***** Input records

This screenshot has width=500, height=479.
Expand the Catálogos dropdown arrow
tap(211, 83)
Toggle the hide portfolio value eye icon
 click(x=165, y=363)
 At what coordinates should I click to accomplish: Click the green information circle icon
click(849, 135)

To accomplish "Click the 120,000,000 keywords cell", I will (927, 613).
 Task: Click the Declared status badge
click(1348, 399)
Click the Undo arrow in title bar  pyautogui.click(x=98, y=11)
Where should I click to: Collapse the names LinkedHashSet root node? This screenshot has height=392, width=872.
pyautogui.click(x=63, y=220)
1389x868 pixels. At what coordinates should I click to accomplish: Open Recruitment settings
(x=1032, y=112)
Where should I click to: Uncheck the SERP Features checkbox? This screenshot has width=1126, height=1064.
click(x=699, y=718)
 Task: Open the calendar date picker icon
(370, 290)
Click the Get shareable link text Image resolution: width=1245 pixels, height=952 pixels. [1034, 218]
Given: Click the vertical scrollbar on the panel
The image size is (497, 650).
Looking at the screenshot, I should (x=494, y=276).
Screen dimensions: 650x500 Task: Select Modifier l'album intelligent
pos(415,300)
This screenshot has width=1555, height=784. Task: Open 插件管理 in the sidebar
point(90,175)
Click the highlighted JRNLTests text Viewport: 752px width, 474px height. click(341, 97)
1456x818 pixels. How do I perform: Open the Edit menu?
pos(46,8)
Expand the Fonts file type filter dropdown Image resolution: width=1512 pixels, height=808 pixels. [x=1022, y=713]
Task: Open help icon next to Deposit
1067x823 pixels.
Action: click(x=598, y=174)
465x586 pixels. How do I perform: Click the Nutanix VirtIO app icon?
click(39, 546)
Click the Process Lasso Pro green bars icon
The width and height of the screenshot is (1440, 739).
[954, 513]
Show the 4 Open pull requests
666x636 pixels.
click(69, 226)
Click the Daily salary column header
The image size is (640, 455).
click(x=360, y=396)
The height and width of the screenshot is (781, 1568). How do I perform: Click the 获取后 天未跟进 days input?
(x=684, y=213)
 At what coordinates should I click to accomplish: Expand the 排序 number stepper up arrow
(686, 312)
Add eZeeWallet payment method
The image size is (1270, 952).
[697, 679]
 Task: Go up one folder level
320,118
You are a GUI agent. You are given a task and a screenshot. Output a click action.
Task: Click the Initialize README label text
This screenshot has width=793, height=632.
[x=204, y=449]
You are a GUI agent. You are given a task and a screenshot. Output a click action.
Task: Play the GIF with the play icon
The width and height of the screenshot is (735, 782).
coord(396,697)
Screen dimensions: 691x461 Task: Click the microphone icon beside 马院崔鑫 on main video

**********

▶ _Work to complete_
Write out exactly the lines that begin at the one containing "Task: Click the Initialize README label text" and continue through the last line of the data, and only those.

▶ _Answer for this exercise_
Task: Click the Initialize README label text
This screenshot has width=793, height=632.
[x=204, y=449]
You are a GUI agent. You are given a task and a screenshot. Output a click action.
Task: Play the GIF with the play icon
The width and height of the screenshot is (735, 782).
coord(396,697)
Screen dimensions: 691x461 Task: Click the microphone icon beside 马院崔鑫 on main video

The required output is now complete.